That being said, I earnestly embrace the decisions of the early ecumenical councils. I would emphatically agree that these councils, composed of men who were guided by the Holy Spirit, reached decisions based on both the logic of men and the Holy Spirit. Their decisions, though, are authoritative insofar as they comport with Scripture. I am completely comfortable saying that their interpretation is the correct interpretation. This is not me lending individual support to a tradition that needs my assent to be authoritative. Rather, the historical testimony of the church (the unified church until 1054, the fragmented church since then) has shown that these interpretations are, in fact, what Scripture says.

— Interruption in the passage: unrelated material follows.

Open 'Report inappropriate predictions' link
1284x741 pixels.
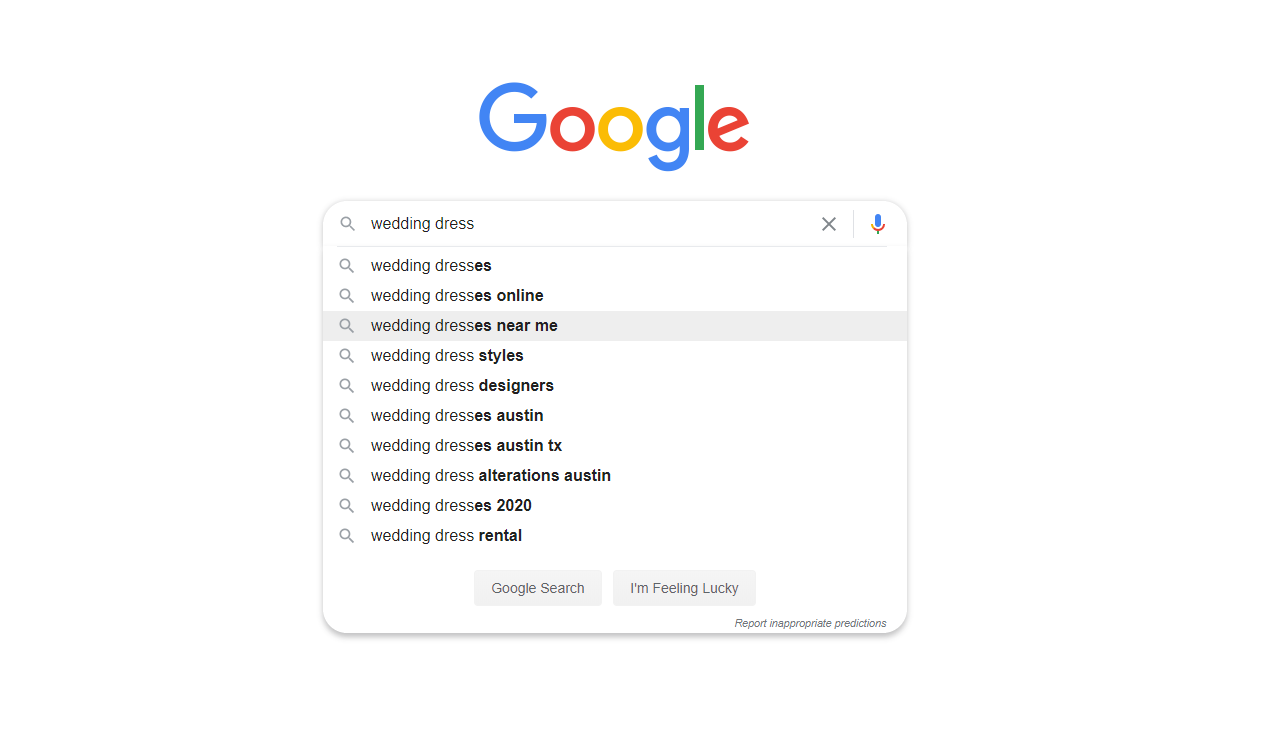(x=810, y=623)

As for the question of who the “visible body of Christ” is: I agree that my conception of the visible, covenant people is more nebulous than yours. But, I would ask you a question: Who is the visible body of Christ? The Roman Church? Do you write off the Greek Church? Just those two? What about the other orthodox traditions? My point is this, if the Greek church is a valid communion, who gets to decide that they are valid? The Roman Church? It seems that your fundamental presupposition is that the Roman Church is the very institution that Christ founded and any other communion is valid insofar as it was previously affiliated with this one, true church. Of course, Joseph Ratzinger made this very point in Dominus Iesus (echoing Augustine’s dealings with the Donatists). If there is more than one “valid” church, why not more than that?

I will agree that visible, institutional unity is the ideal and even the goal. But I also believe that the church (both my nebulous and your mono-institutional) must be willing to be checked and corrected by Scripture. Reformed-types have much to learn from our Catholic brothers and sisters. But frankly, I think that goes both ways. We both have much to learn from the global church.

As to the individual/corporate question: You write, “If you simply mean that everyone should follow his conscience regarding what Scripture teaches, then the Catholic Church agrees.” How does this approach avoid mere individualism in the light of the magisterium? That is what I meant by the statement that you quoted. Doctrine is decided on a (nebulously) corporate level. Teachers are to help individual members of the church bring their conscience into line with Scripture, as interpreted by the church, but they should never violate the consciences of the faithful.

Frankly, I think that having denominations is helpful, for it allows different members of the body of Christ to check one another. The unfortunate consequence of allowing Scripture itself to be the final court of appeal (and thus a plurality of interpretations) instead of the magisterial interpretation is a visible lack of unity. But few of these denominations actually would consider themselves the “one, true church.” The global process of the hermeneutical spiral may eventually lead to corporate, institutional, visible unity (I’m optimistic), but the continuing reality of our own finitude and sin may prevent that. The Roman church has no such check on its interpretations, and frankly, I think this has been proven dangerous.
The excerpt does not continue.